La luna nueva de febrero de 2025 cae el viernes, 28 de febrero de 2025 a las 01:45, hora de Madrid, en Piscis. La hora proviene de un cálculo astronómico real, al minuto: es el instante exacto en que la Luna se encuentra con el Sol, estés donde estés.

Los datos exactos

Fecha
viernes, 28 de febrero de 2025
Hora exacta (Madrid)
01:45
Hora UTC
00:45
Signo
Piscis

Lo que tiñe esta lunación

Es la última luna nueva del ciclo zodiacal, justo antes de que Aries vuelva a lanzar la rueda: un umbral más que una partida. Piscis es un agua mutable, el signo de la duodécima casa: los sueños, la vida interior más difusa, los retiros, la compasión, todo lo que pasa cuando uno deja de querer. Sembrar aquí desconcierta a los espíritus prácticos: la semilla de Piscis no tiene forma nítida, y es su naturaleza. Aquí se planta una cualidad de ser más que un objetivo: más dulzura hacia uno mismo, una práctica contemplativa (soñar, meditar, deambular, cada cual con su agua), un perdón que por fin se decide considerar, una escucha de la intuición que se ha hecho callar demasiado tiempo. El ambiente de la lunación es poroso: las fronteras se adelgazan, los sueños nocturnos hablan más fuerte, la sensibilidad lo capta todo, lo mejor y el exceso por igual. La tradición lee aquí el momento de la disolución fecunda: antes de volver a empezar, depositar. Demetra George describe la fase oscura de la Luna como el tiempo en que lo viejo se composta para nutrir lo nuevo; en Piscis, ese compostaje se vuelve casi palpable. No le pidas a esta lunación un plan: pídele un agua clara. ¿Qué, en ti, pide ser perdonado, depositado, o simplemente dejado reposar? Siembra eso: el descanso también es una intención. La rueda volverá a empezar bastante pronto, y partirás más ligero de lo que hayas aceptado disolver aquí.

El retrato completo de esta lunación, para leer antes del día: luna nueva en Piscis.

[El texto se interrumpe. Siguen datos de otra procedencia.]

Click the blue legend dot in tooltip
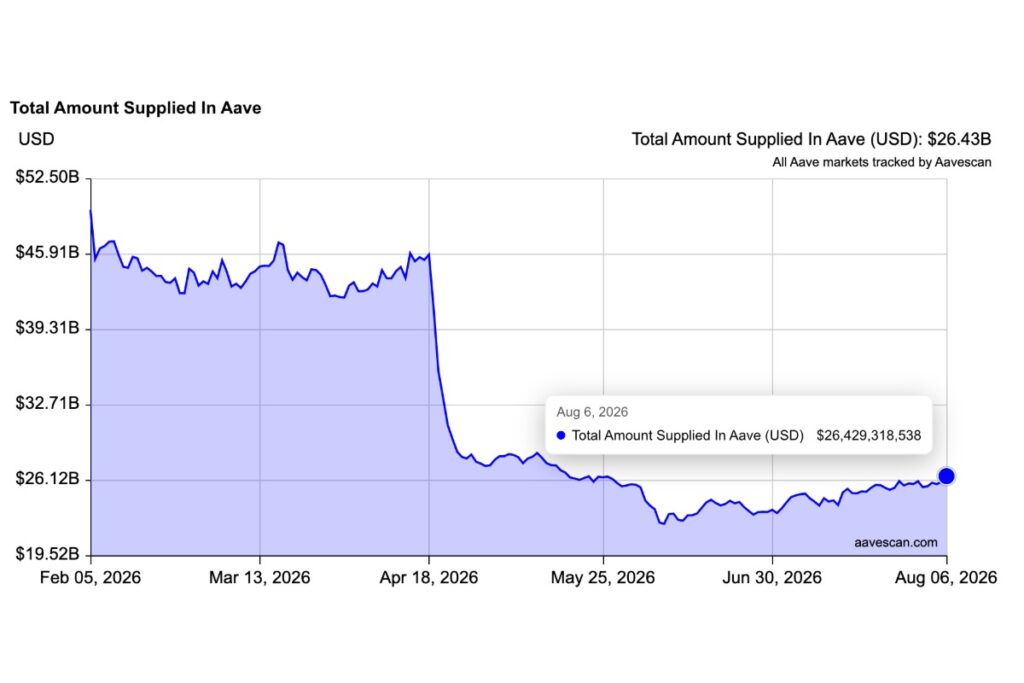Image resolution: width=1024 pixels, height=683 pixels. click(x=560, y=436)
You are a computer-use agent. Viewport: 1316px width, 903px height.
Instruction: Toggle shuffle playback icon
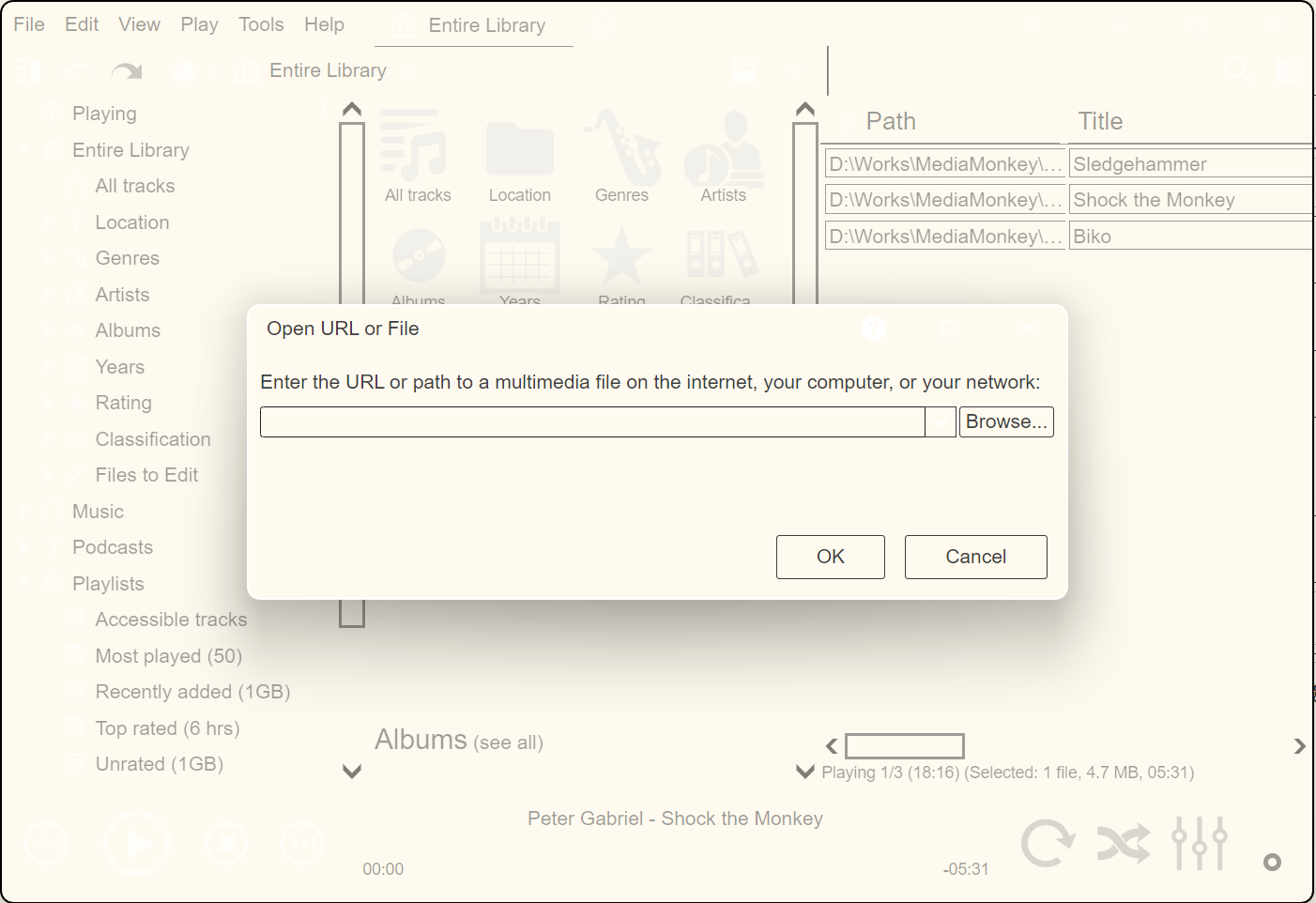click(1123, 843)
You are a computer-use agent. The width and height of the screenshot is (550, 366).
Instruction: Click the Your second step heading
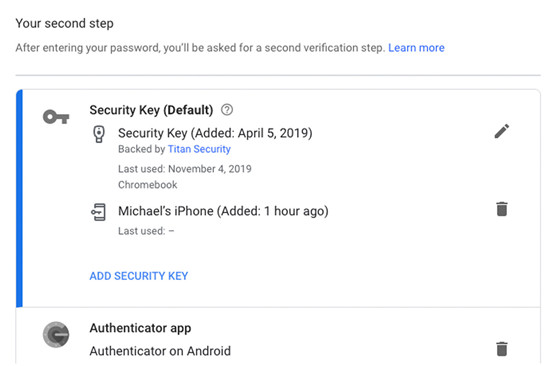pos(65,24)
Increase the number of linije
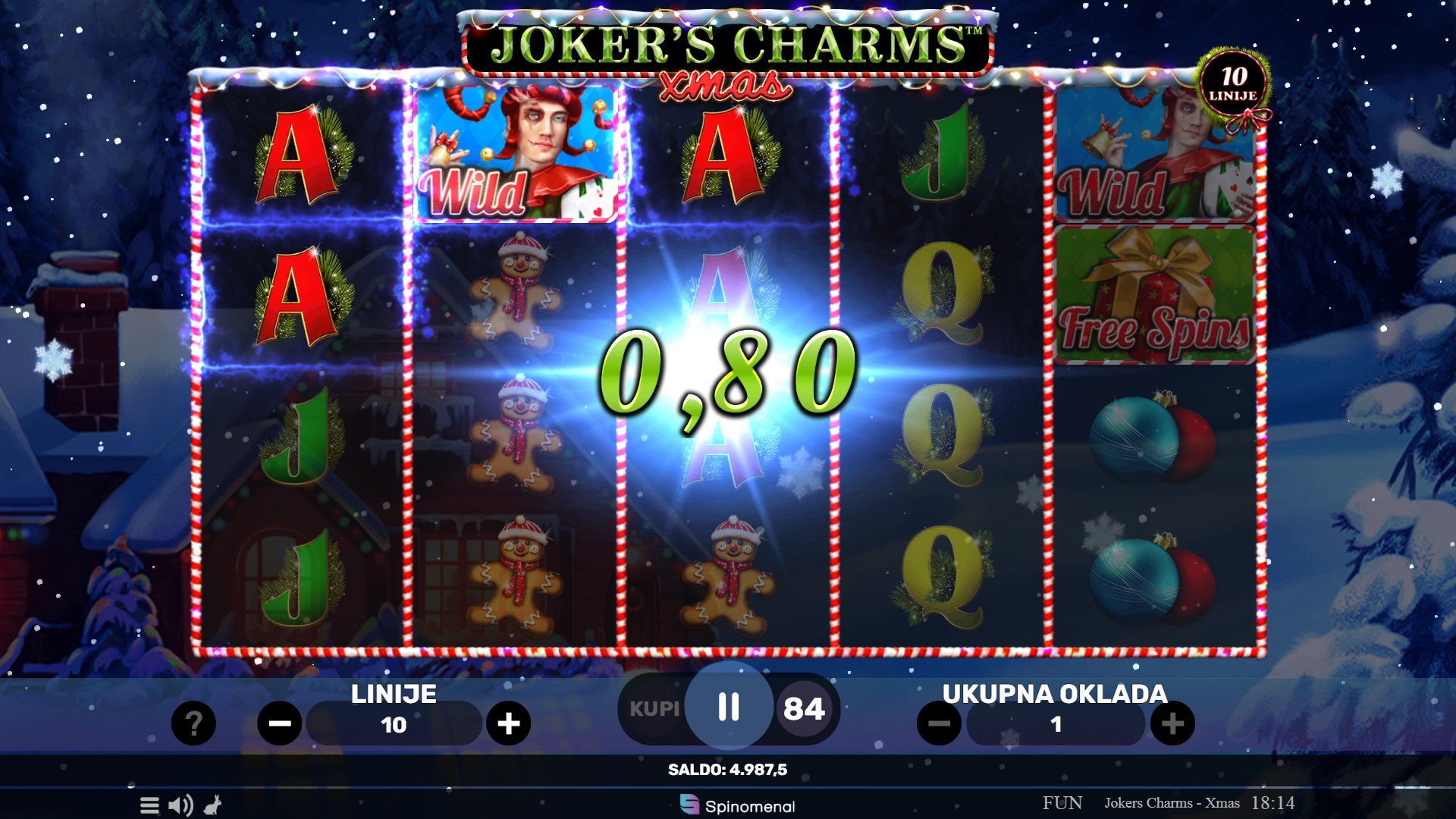This screenshot has height=819, width=1456. (508, 723)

Un ritual sencillo para acogerla

La noche de la luna nueva, prepara tu sueño como un viaje: una habitación apaciguada, un cuaderno y un lápiz a mano, y antes de apagar, una pregunta planteada suavemente a la noche (una sola, abierta). Al despertar, anota todo lo que quede del sueño, aunque sean tres imágenes sin pies ni cabeza: en Piscis, las respuestas llegan en lengua de agua, hay que recogerlas antes de que se evaporen. Durante el día, regálate un momento sin meta: música tumbado, una caminata lenta, un baño. Tu intención, formúlala de la manera más simple («dejo...», «acojo...») y dila una vez en voz baja, como quien confía algo a la corriente.